Will Budget 2020 ‘get it done’ for housing?
After only four weeks in the job, last week Chancellor of the Exchequer Rishi Sunak delivered his first Budget statement. It contained some big ticket items including a package of measures to mitigate the Covid-19 outbreak and substantial investment in infrastructure projects under the banner of ‘getting Britain building.’ Compared to almost a decade of austerity-driven budgets, it felt like quite a spending spree, says CIH's head of policy Melanie Rees. But, to borrow the Chancellor’s repeated catch-phrase, will it ‘get it done’ for housing?

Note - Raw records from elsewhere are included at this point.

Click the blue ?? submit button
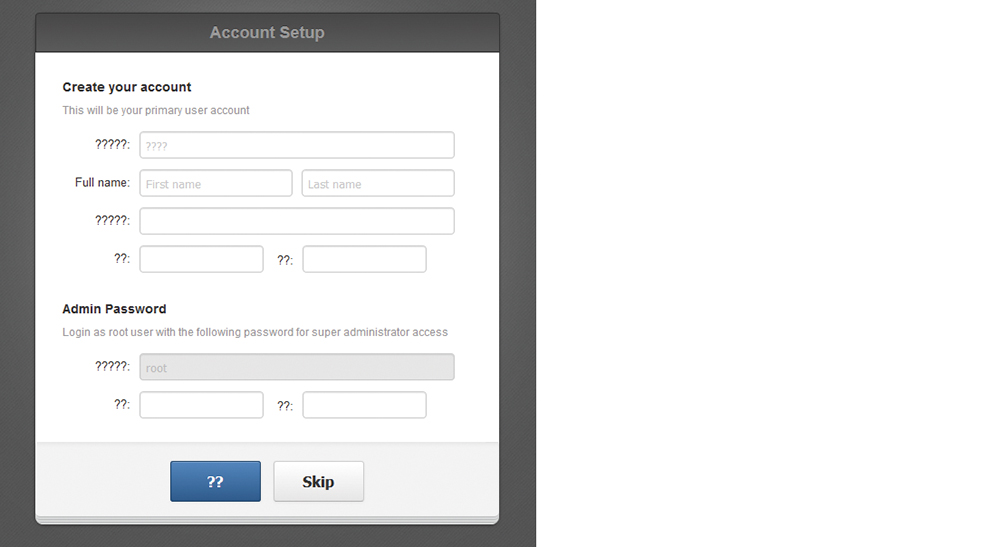 tap(215, 481)
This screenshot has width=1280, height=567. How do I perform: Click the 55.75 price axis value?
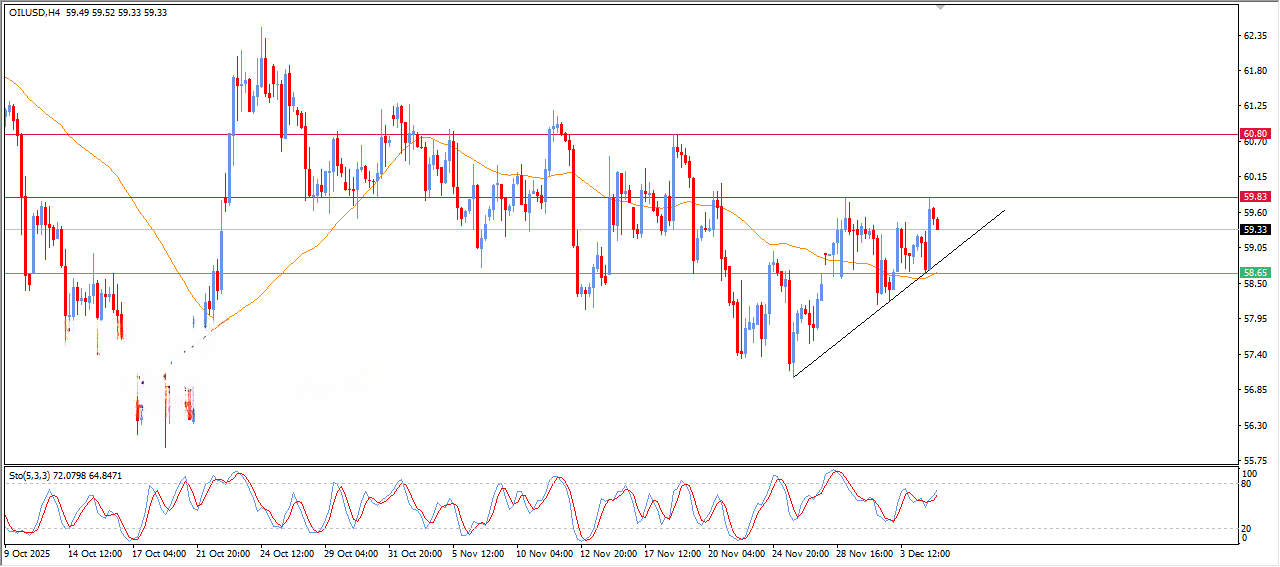click(1254, 461)
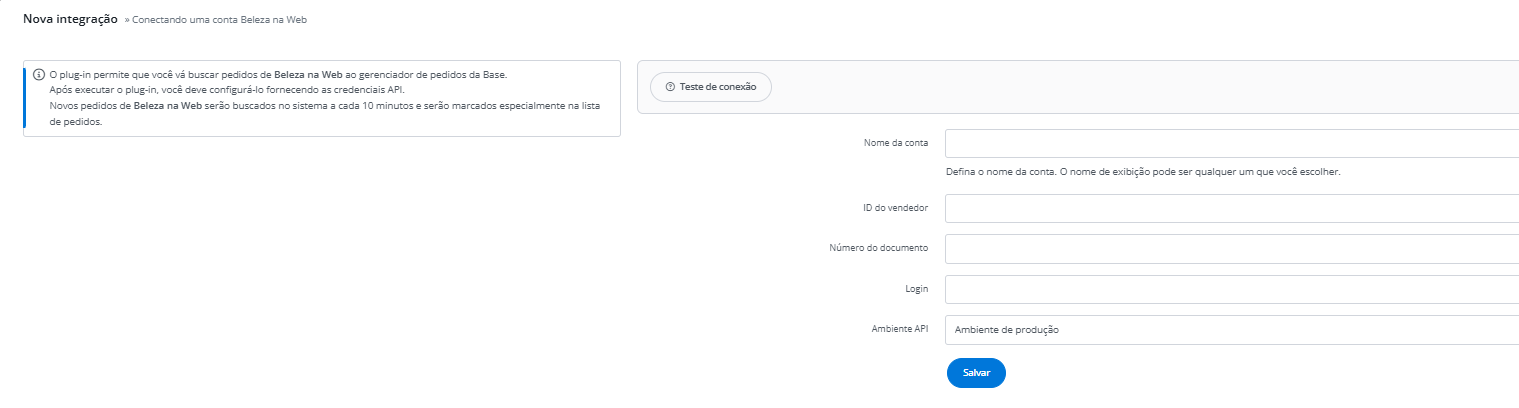Open the Ambiente API dropdown
The height and width of the screenshot is (408, 1519).
pos(1230,330)
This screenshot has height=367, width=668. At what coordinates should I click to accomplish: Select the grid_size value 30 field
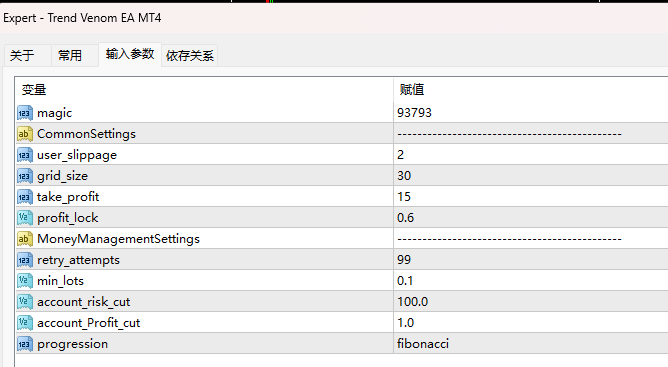click(x=531, y=176)
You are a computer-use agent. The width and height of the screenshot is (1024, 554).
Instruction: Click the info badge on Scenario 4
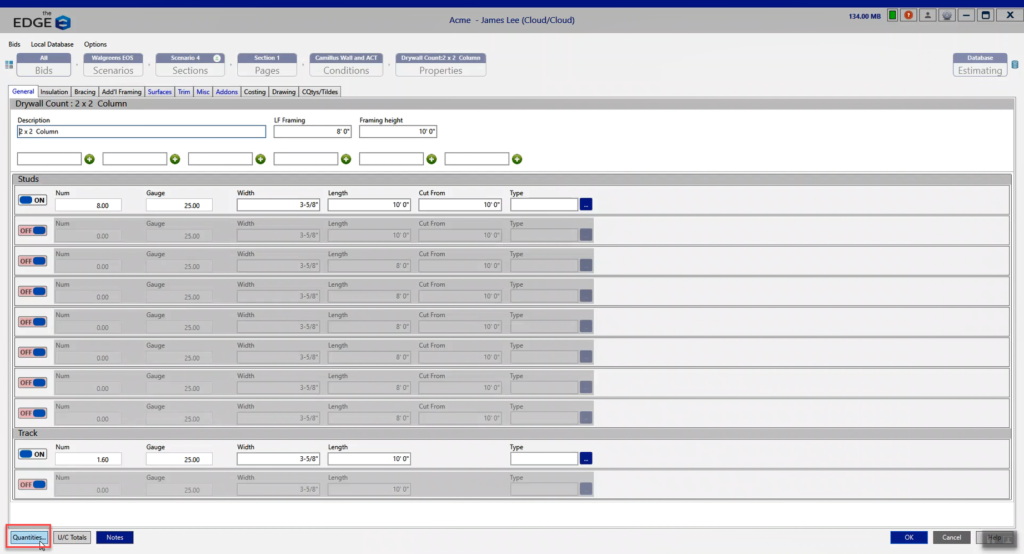[217, 58]
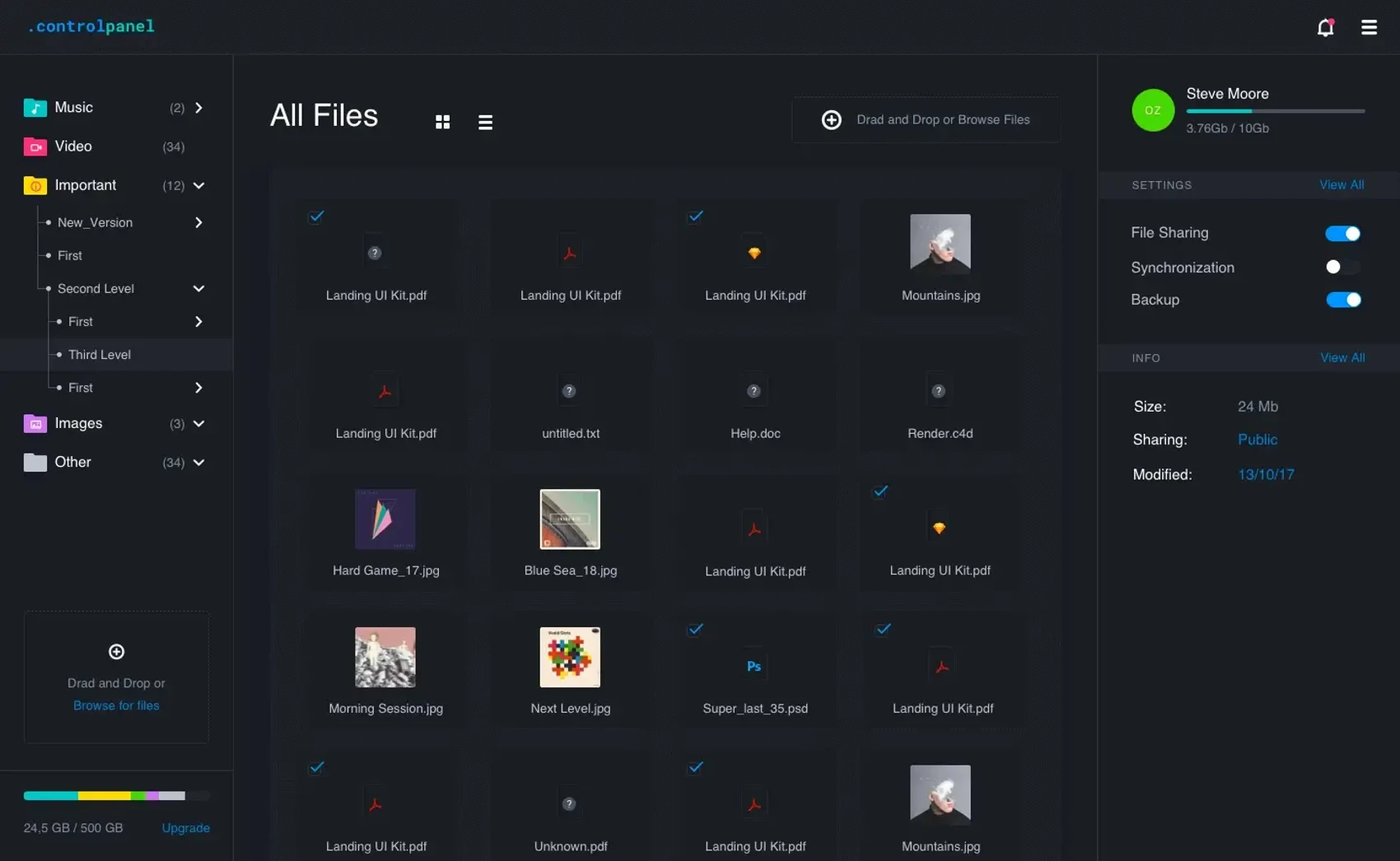The width and height of the screenshot is (1400, 861).
Task: Click Steve Moore's green avatar
Action: pos(1152,110)
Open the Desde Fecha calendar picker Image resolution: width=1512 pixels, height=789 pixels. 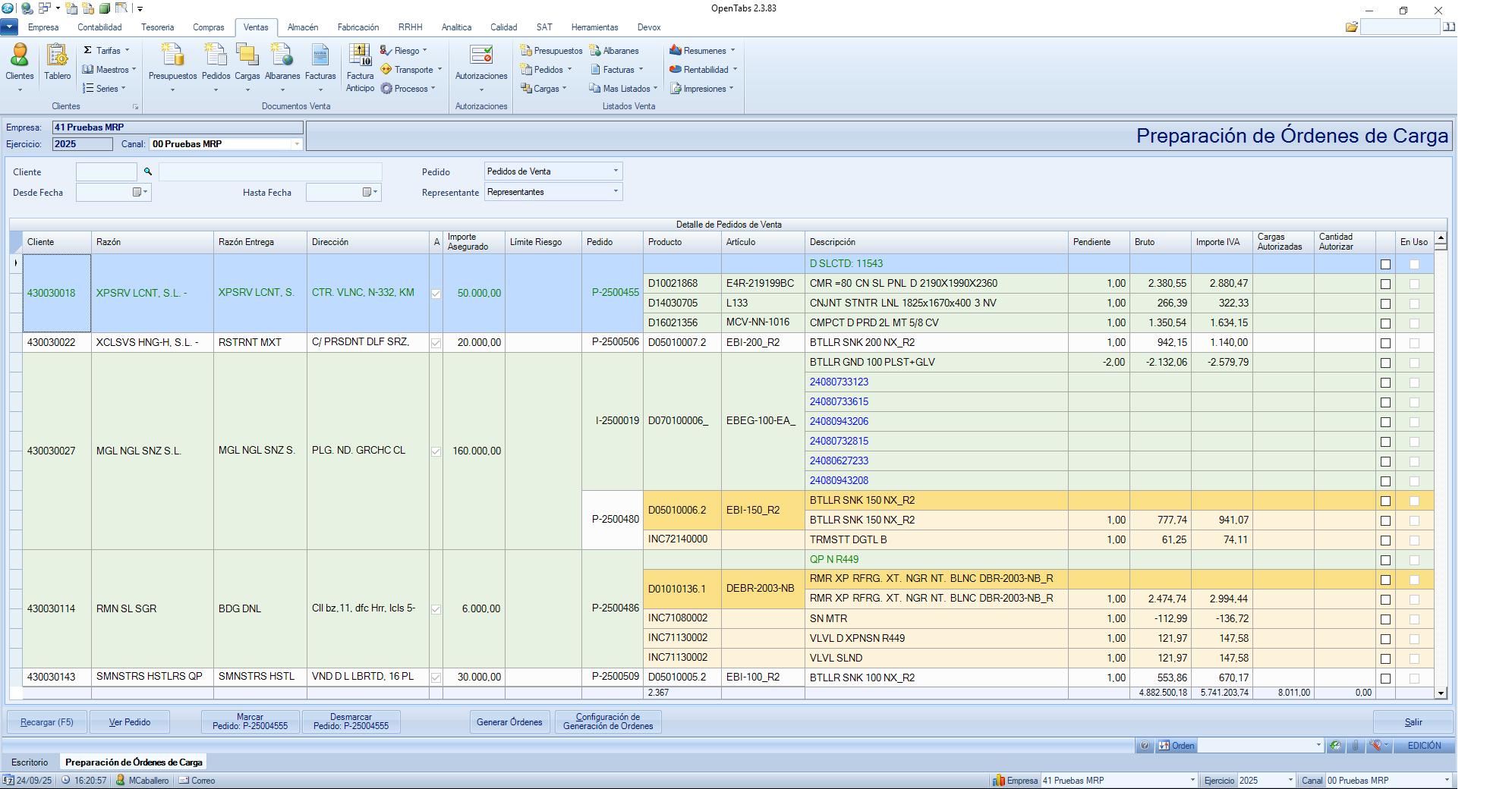[x=139, y=193]
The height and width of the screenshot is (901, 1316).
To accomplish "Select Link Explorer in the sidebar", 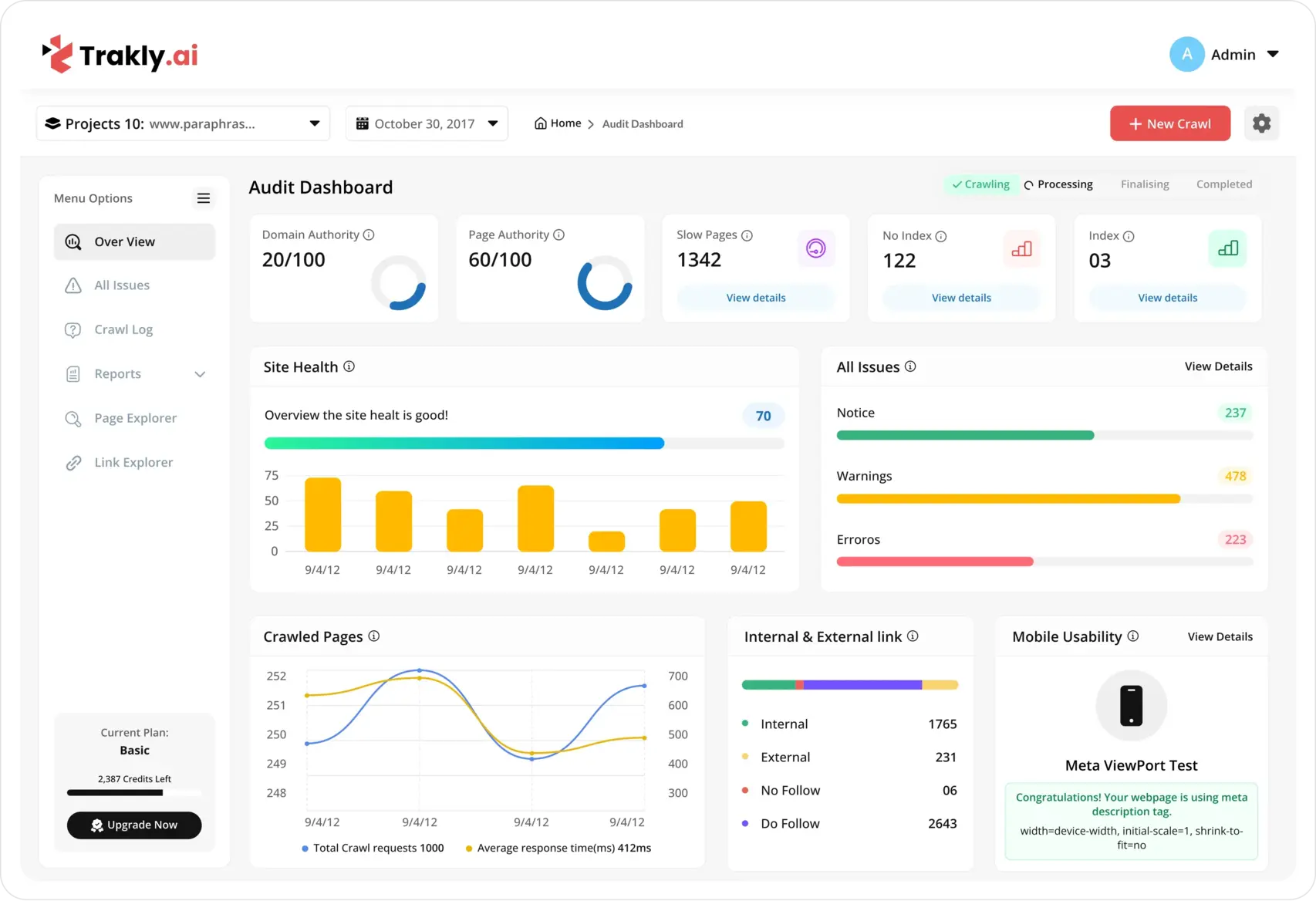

Here’s my take on the headlines.
The commitment to invest £12.2bn in ‘affordable’ housing is, on the face of it, good news. This includes £9.5bn of ‘new’ money up to 2025/26 which provides certainty for social housing providers building new homes. But what does affordable mean in practice? Perhaps the detail in the statement gives us a clue when it says, “this new five-year programme will help more people into homeownership and help those most at risk of homelessness”. For me, this hints at a strong focus on shared ownership and homes built under the proposed First Homes scheme rather than funding for the homes at social rents we desperately need.
An extra £1bn to remove all types of dangerous cladding from buildings over 18m in height is a big step in the right direction and a clear tribute to the campaign groups which have made such a compelling call on government to act. While it won’t cover homes below 18m in height and the total cost of remediation works is likely to exceed £10bn, this gives some greatly-needed reassurance to people, including leaseholders, whose homes are currently unsafe.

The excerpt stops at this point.